Data on finding visible targets:
__________________________________________________
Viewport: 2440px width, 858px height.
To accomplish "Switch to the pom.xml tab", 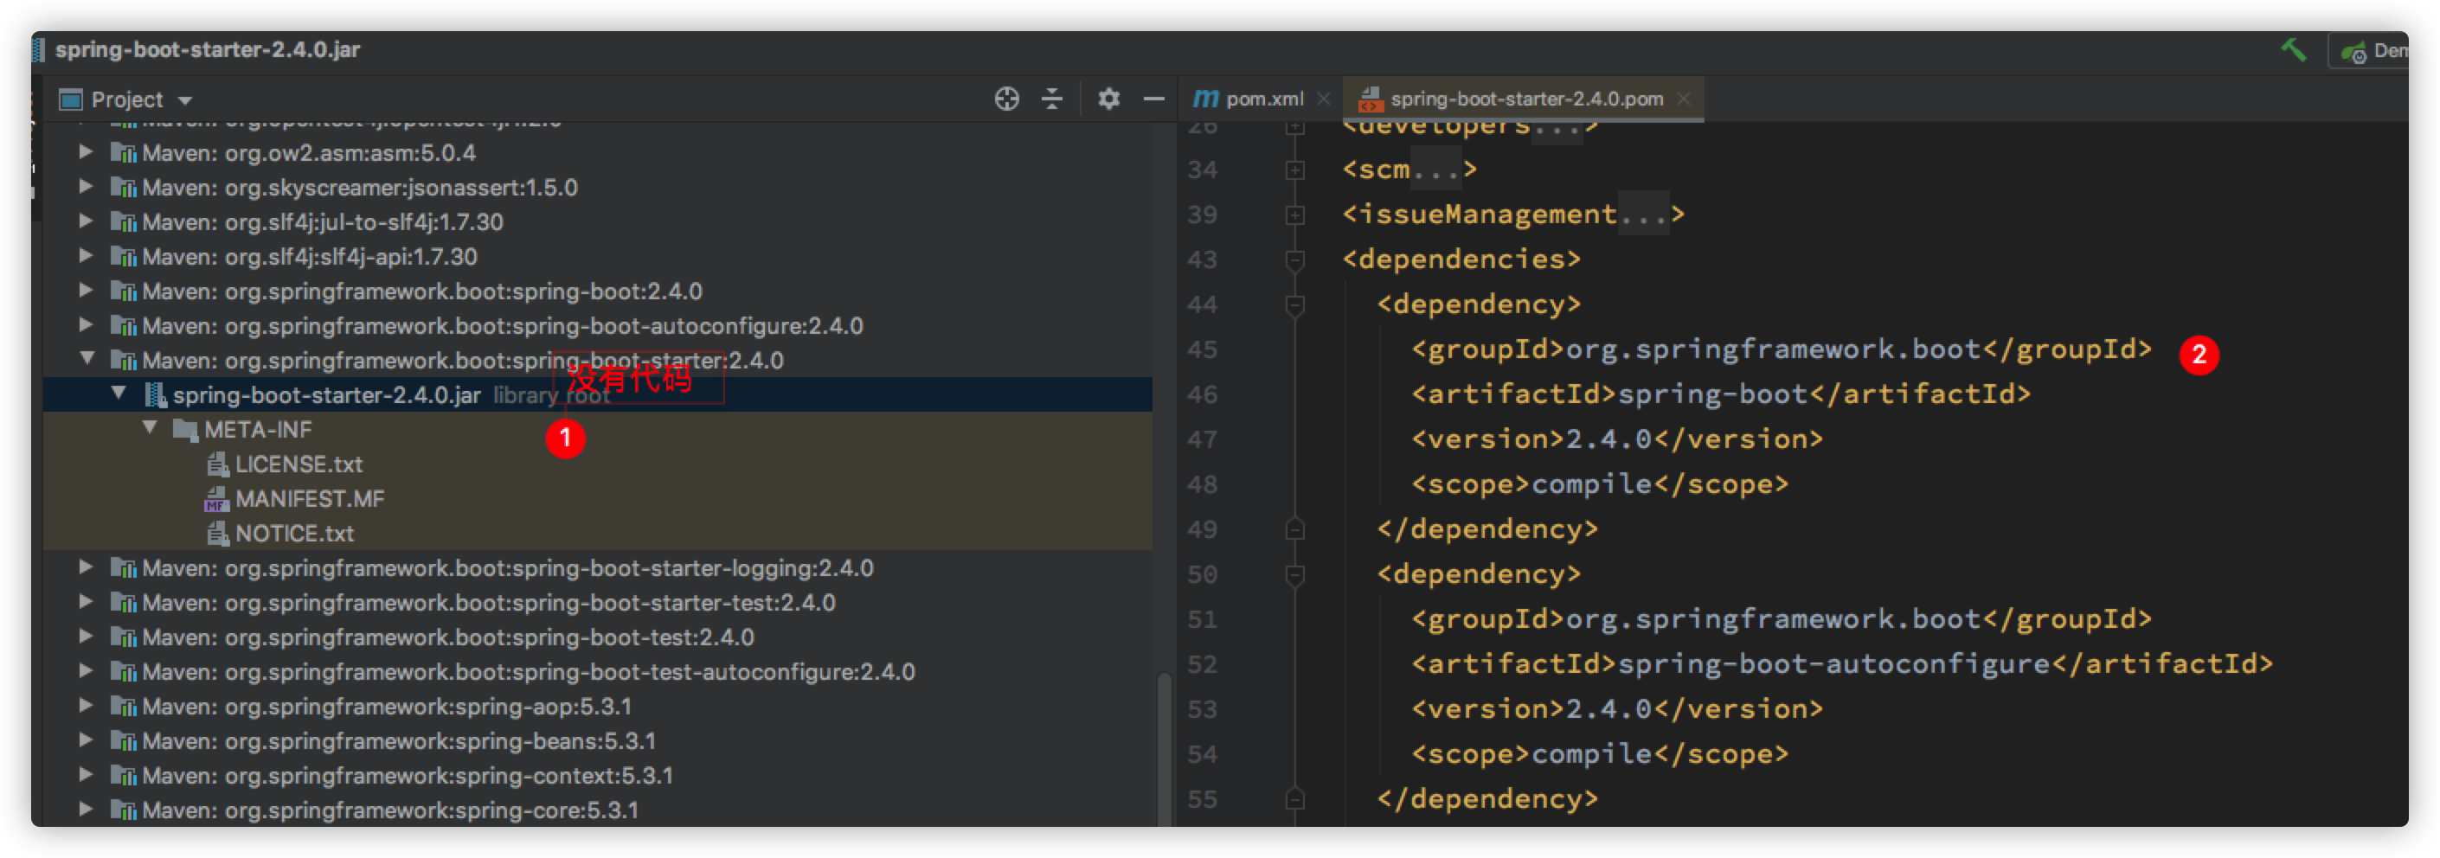I will coord(1264,98).
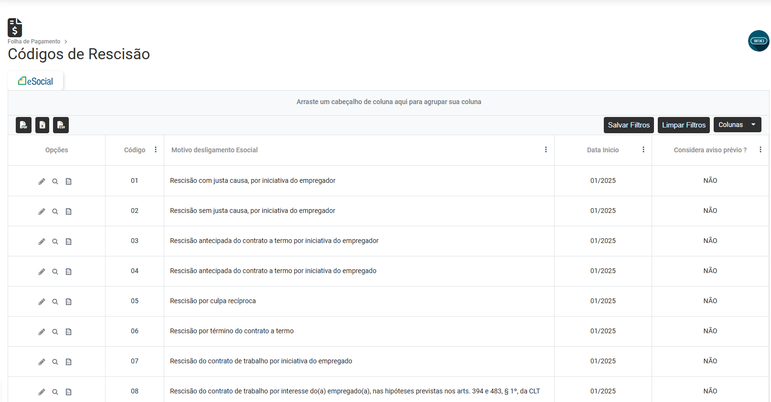Open the Código column menu
This screenshot has width=771, height=402.
(156, 150)
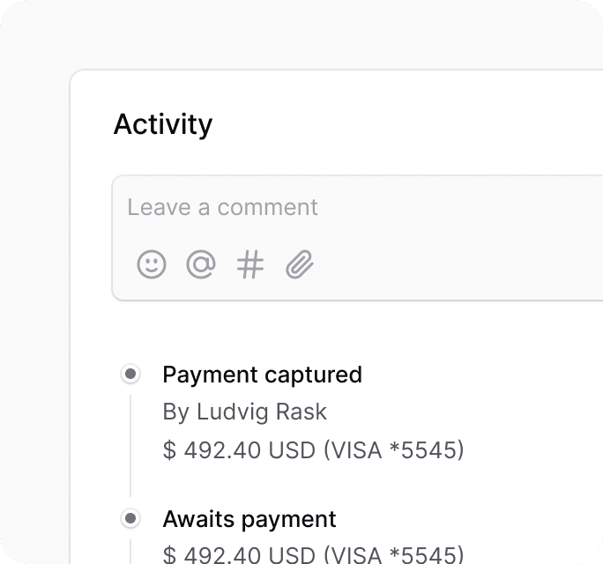The image size is (603, 564).
Task: Click the Payment captured $ 492.40 USD amount
Action: tap(239, 449)
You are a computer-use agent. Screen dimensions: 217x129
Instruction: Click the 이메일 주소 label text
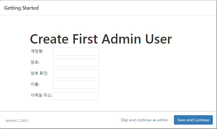41,95
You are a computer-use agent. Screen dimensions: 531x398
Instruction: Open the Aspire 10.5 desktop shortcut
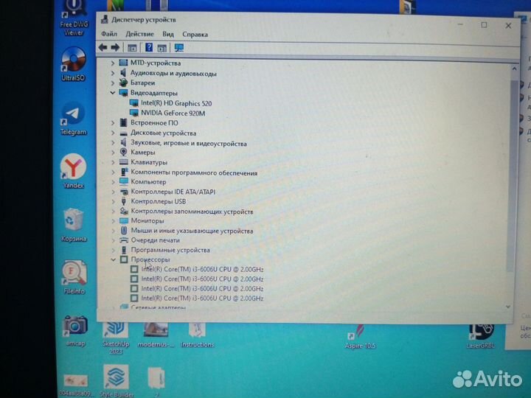(x=361, y=330)
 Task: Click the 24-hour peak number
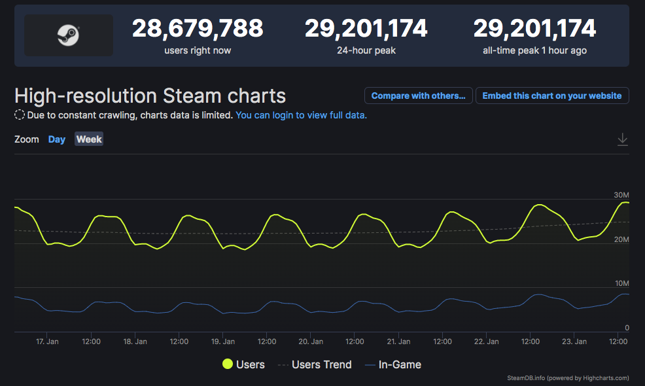tap(366, 29)
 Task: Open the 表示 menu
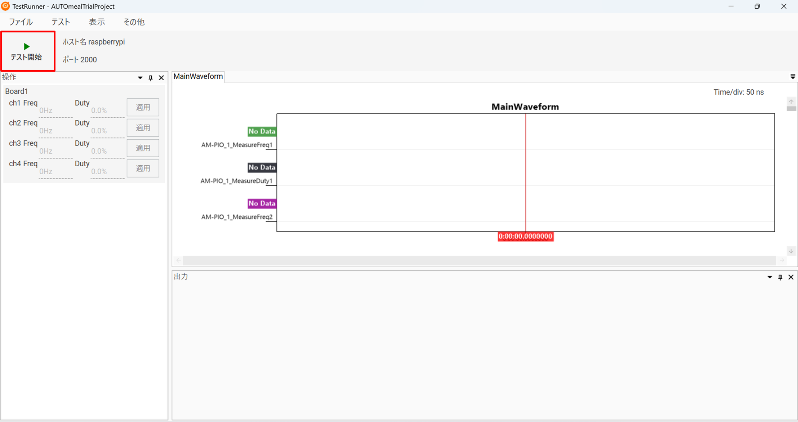[97, 22]

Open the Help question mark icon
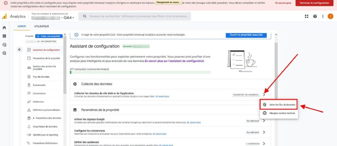click(315, 16)
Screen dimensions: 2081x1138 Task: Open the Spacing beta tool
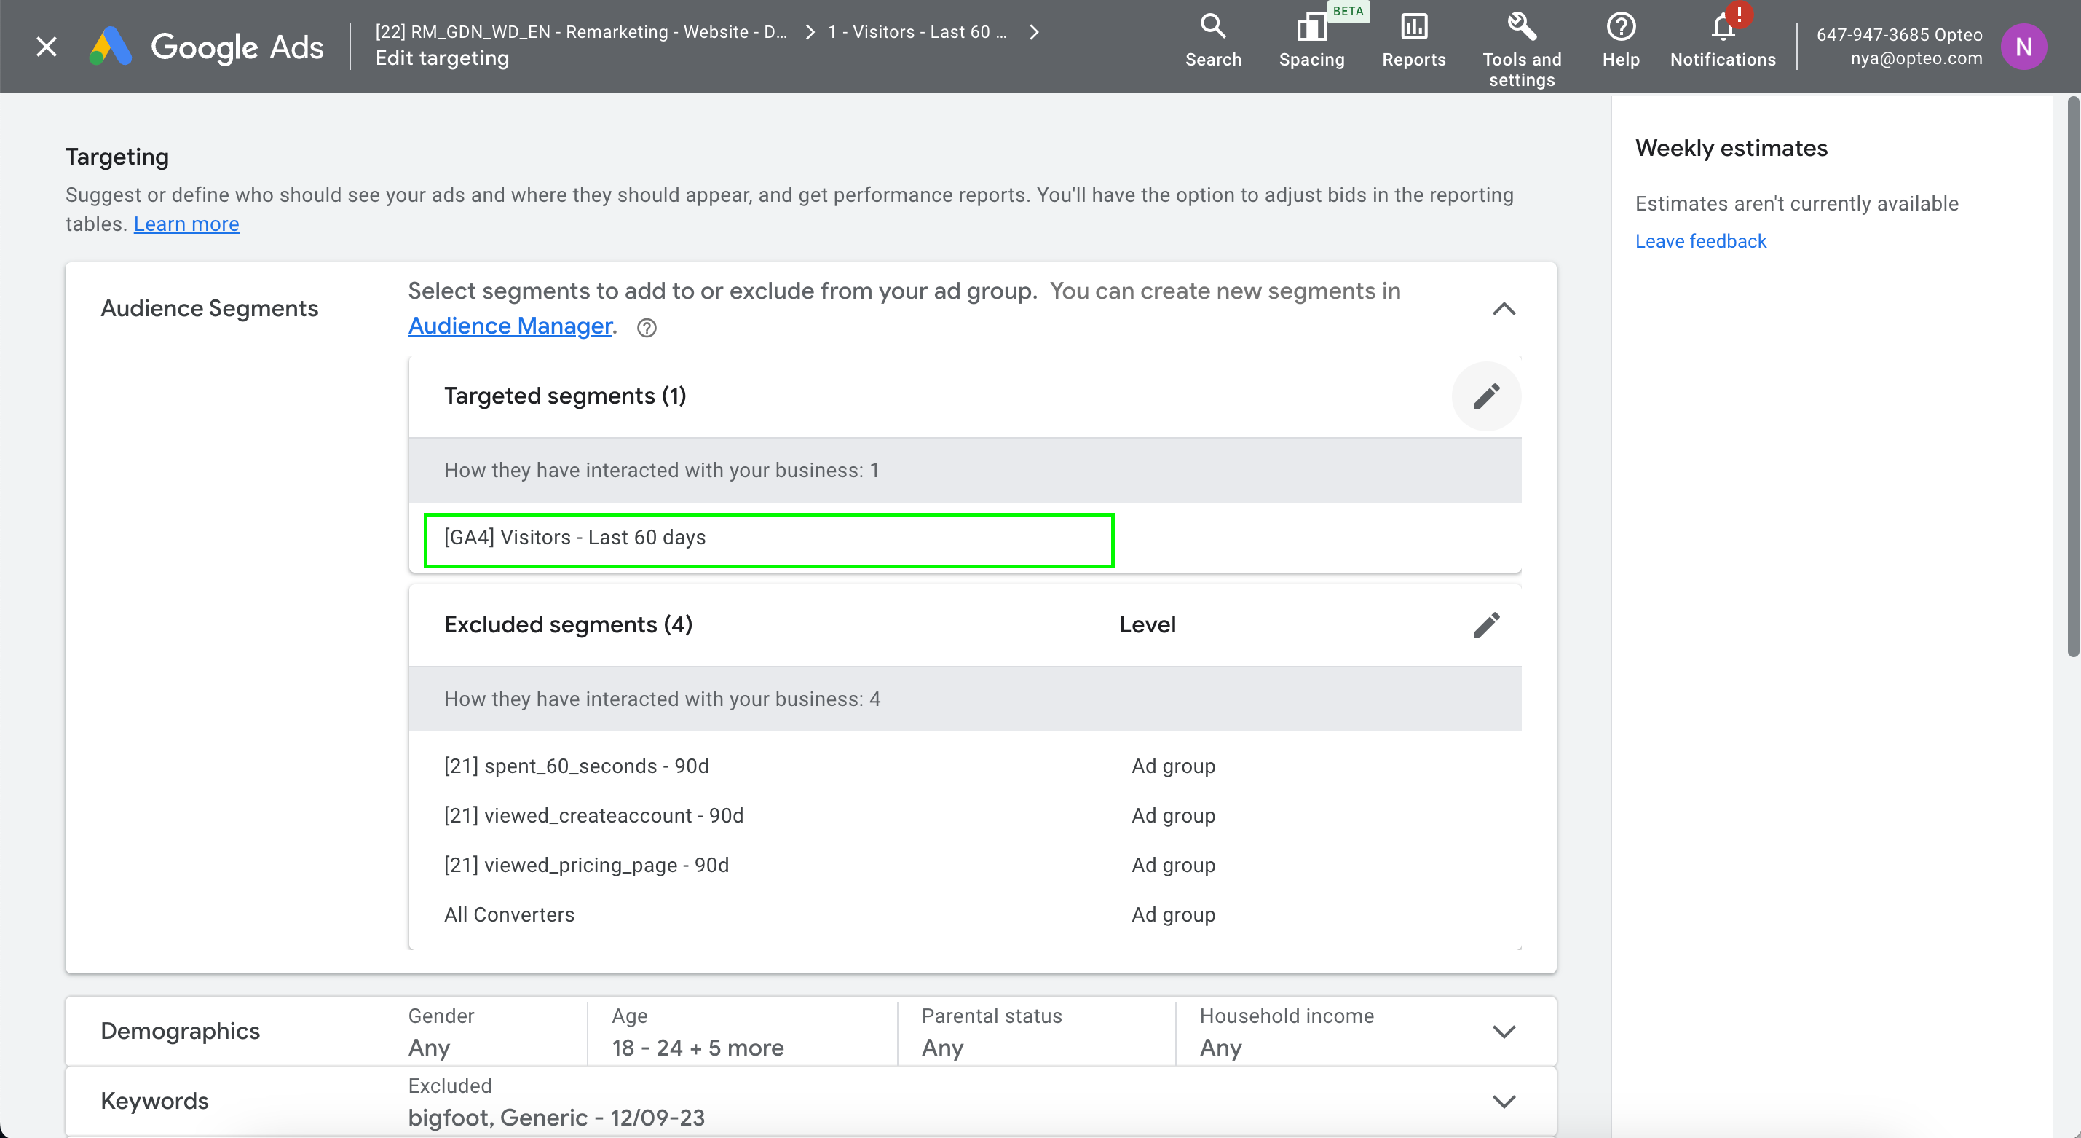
__________________________________________________
EXERCISE: Rewrite the material starting at the line with "Task: Open the 表示 menu" and ending at the end of the material, changing "Open" to "Select" and keeping everything else the same. Leave out the pictures.

RESPONSE TO THE TASK:
 Task: Select the 表示 menu
[97, 22]

Select the Help question mark icon
click(315, 16)
Screen dimensions: 2081x1138 Task: Select the Spacing beta tool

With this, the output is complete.